DANCE REVIEW : BALLET WEST’S REVIVAL OF ‘ABDALLAH’
SALT LAKE CITY — From a newly revealed Sistine Chapel ceiling to a painstakingly restored version of the film musical “A Star Is Born,” cultural historians are reclaiming parts of our past that once seemed hopelessly lost.
So, too, in ballet, where Robert Joffrey is currently undertaking a reconstruction of Vaslav Nijinsky’s original version of “Le Sacre du Printemps”--and Ballet West here has staged what it calls the “20th-Century world premiere” of August Bournonville’s “Abdallah,” a three-act Arabian nights fantasy not danced since 1858.
Performed in the intimate, old-fashioned Capitol Theatre--itself a fine example of restoration--”Abdallah” emerged Wednesday as a triumph of loving scholarship and dedication to the highest standards of Bournonville style. It is also, not incidentally, enormous fun as a dance entertainment: a love story replete with danger, comedy, magic, pageantry and enough “new” Bournonville dances to reveal again the great Danish choreographer’s amazing range.
“Abdallah” has everything from a Middle-Eastern hornpipe for seven workmen--the kind of raucous, gritty folk romp that Eliot Feld recently mounted in “The Jig is Up”--to a grand scale harem divertissement that displays the women’s technique at its purest. In our time, only Ashton can move from character dance to classicism with equal brilliance.
“Abdallah” had its premiere in Copenhagen in 1855, a time when Bournonville had accepted a post in Vienna. Consequently, he made extensive notes in the musical score to help him restage the ballet in Austria.
These notes (now in the Royal Library, Copenhagen) served as the primary research tool for Toni Lander and Bruce Marks of Ballet West and Flemming Ryberg of the Royal Danish Ballet. All three had previously danced Bournonville in Copenhagen and had assimilated his style well enough to be able to intuit passages when the notes proved sketchy or impossible to decipher.
It also turned out that certain dances from “Abdallah” had been inserted into the last act of Bournonville’s classic “Napoli” early in the 20th Century--and these have now been put back where they belong.
Set in what is now Iraq, “Abdallah” follows the fortunes of a lovesick shoemaker who is given a magic five-branched candelabrum.

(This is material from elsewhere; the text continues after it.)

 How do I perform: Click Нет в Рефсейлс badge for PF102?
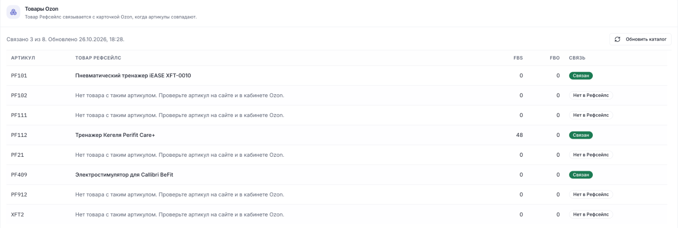coord(591,95)
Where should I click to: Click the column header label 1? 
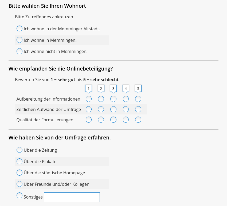[89, 89]
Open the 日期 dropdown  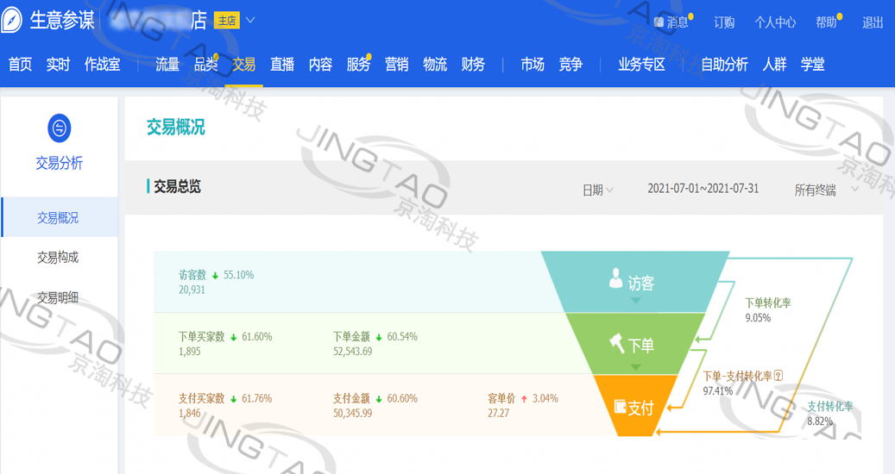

“You can light up to four candles,” he is told (in pantomime). “But not the fifth.” Candle one gives him new clothes; two, a palace; three, a harem; four, peace from a nagging mother-in-law-elect. Will he have the strength of character to remain uncorrupted by his new wealth--and leave the last candle unlit? Of course not. Will he be reunited with his dainty sweetheart (known as “the Gazelle of Basra”)? Of course. There would be no pas de deux in “Abdallah” otherwise. And what is a Bournonville ballet without a lacey, effervescent duet in which ballerina and danseur bound alongside each other as happy as Basran gazelles?
Ballet West has produced “Abdallah” with enormous taste and considerable splendor. Holger Simon Paulli’s charming score has been entrusted to the Utah Symphony under Varujan Kojian. Designer Jens-Jacob Worsaae has given the exotic vistas the luminous delicacy of watercolors and his costumes combine tutus and harem pants with sly Danish wit.
It would be extravagant to claim that Ballet West dances “Abdallah” with the peerless suavity and sparkle of the Royal Danish Ballet. However, this has always been one of the best regional companies in America and the dancers seem far more comfortable than other non-Danes with the special demands of Bournonville technique: the intricate legwork and nonstop fluidity of the combinations, the distinctive port de bras in jumps, the emphasis on mime. Best of all, they dance Bournonville like play rather than like some kind of test, and their enjoyment is contagious.
With Marks himself authoritatively impersonating a warrior-sheik, the cast is headed by the capable, personable Miguel Garcia as the shoemaker, the winsome but not always ideally secure Lee Provancha Day as his Gazelle and the colorless but competent Odette Millner as the principal harem distraction.
As in any properly produced Bournonville ballet, a large complement of older mime-actors and young children supply additional variety, energy, warmth--plus the sense of a unified society deeply engrained in all of Bournonville’s surviving full-length works.